§ EXTRAIT DU DOCUMENT:
- - - - -

La Chine va continuer à capitaliser ses atouts commerciaux, mais en réduisant progressivement sa dépendance à l’égard de l’extérieur. C’est le sens du plan « Made in China 2025 » : en devenant le leader mondial des technologies innovantes, la Chine va jusqu’au bout de sa stratégie de développement. Il ne s’agit plus de rattraper son retard, mais d’être la première puissance technologique. Pour y parvenir, la Chine compte sur ses propres forces : ses ingénieurs, ses entreprises, son marché intérieur. On parle constamment de la façon dont la Chine a utilisé la mondialisation, mais on devrait aussi regarder les chiffres : l’excédent commercial chinois représente à peine 2 % du PIB, et l’économie chinoise est beaucoup moins dépendante des exportations que l’économie allemande.
Cette réorientation de la politique économique chinoise ne va-t-elle pas se traduire par un ralentissement de la croissance ?

- - - - -

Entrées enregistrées
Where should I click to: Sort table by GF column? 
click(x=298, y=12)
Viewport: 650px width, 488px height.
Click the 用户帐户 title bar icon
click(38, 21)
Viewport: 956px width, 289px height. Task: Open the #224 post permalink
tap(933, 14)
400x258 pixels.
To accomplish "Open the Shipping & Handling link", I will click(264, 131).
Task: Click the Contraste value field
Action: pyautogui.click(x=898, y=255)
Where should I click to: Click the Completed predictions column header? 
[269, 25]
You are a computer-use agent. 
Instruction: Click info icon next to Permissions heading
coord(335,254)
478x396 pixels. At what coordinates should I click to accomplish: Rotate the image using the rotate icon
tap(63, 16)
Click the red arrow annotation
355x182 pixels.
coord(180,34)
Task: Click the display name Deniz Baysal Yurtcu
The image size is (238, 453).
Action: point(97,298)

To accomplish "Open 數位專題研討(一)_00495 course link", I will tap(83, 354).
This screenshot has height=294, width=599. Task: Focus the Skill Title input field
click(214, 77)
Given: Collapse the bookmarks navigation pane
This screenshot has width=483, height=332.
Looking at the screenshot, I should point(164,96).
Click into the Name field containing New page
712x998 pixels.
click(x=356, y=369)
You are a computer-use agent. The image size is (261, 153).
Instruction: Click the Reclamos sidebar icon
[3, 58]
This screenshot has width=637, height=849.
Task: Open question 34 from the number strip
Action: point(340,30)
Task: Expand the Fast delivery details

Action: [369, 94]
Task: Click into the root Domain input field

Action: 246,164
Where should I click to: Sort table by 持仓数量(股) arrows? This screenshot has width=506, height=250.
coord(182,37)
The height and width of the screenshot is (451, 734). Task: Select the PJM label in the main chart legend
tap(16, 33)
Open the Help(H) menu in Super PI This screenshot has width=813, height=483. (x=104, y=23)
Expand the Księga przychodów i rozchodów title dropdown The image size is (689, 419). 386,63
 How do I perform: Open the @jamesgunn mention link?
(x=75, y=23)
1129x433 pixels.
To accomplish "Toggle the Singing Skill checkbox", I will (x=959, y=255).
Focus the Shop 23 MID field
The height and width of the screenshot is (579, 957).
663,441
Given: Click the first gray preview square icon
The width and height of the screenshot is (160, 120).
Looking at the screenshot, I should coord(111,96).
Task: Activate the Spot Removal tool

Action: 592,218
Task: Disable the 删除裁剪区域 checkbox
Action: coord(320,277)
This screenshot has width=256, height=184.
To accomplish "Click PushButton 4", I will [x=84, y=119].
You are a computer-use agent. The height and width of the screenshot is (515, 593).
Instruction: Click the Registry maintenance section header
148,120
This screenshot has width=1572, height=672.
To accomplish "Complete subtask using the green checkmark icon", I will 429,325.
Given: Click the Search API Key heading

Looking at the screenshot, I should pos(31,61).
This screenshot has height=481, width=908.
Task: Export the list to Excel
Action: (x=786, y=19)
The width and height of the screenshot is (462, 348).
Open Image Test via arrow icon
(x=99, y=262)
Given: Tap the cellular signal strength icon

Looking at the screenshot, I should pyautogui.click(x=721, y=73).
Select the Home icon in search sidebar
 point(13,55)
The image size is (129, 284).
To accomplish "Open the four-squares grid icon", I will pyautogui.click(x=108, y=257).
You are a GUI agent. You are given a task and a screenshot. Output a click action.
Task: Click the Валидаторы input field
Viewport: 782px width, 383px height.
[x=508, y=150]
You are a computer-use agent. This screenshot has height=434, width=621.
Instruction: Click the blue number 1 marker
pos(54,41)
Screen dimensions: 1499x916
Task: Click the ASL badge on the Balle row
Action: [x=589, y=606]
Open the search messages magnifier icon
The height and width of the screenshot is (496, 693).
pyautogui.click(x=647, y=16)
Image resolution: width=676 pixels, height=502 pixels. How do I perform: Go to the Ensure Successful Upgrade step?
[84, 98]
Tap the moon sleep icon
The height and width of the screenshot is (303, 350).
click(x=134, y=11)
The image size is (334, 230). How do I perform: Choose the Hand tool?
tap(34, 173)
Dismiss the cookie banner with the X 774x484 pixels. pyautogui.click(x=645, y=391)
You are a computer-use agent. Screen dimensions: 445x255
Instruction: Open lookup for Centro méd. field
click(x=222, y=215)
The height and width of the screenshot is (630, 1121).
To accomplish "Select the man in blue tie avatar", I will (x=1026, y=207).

- - - - -

§ EXERCICE 1:
Reproduisez fidèlement le passage de l'extrait sur la stratégie économique chinoise qui va de « La Chine va continuer » jusqu'à « que l’économie allemande. » inclus.
§ EXERCICE 2:
Rédigez la suite de l'extrait sur la stratégie économique chinoise, en partant de sa dernière phrase.

§ CORRIGÉ 1:
La Chine va continuer à capitaliser ses atouts commerciaux, mais en réduisant progressivement sa dépendance à l’égard de l’extérieur. C’est le sens du plan « Made in China 2025 » : en devenant le leader mondial des technologies innovantes, la Chine va jusqu’au bout de sa stratégie de développement. Il ne s’agit plus de rattraper son retard, mais d’être la première puissance technologique. Pour y parvenir, la Chine compte sur ses propres forces : ses ingénieurs, ses entreprises, son marché intérieur. On parle constamment de la façon dont la Chine a utilisé la mondialisation, mais on devrait aussi regarder les chiffres : l’excédent commercial chinois représente à peine 2 % du PIB, et l’économie chinoise est beaucoup moins dépendante des exportations que l’économie allemande.

§ CORRIGÉ 2:
C’est ce que les dirigeants chinois ont clairement annoncé. Ils veulent une croissance plus raisonnable, assise sur le développement du marché intérieur et compatible avec les impératifs de la transition écologique. En redistribuant les revenus et en misant sur la qualité de la vie, il est clair que la Chine change de paradigme dans sa stratégie de développement. L’éradication de la grande pauvreté et la lutte impitoyable menée contre la corruption avaient déjà donné le ton. Aujourd’hui, le parti resserre son emprise sur les grandes entreprises privées et leur demande de participer au développement économique en respectant les règles fixées par l’État. Ce n’est pas parce qu’il y a des capitalistes en Chine qu’elle est un pays capitaliste. La Chine est un État socialiste doté d’une économie mixte dont la vocation est de créer des richesses pour l’ensemble de la population. Avec Deng Xiaoping, c’était surtout le temps de la production. Avec Xi Jinping, voici venu le temps de la production et de la distribution.
À vous entendre, on a l’impression que vous considérez la réussite chinoise, précisément, comme un modèle à imiter.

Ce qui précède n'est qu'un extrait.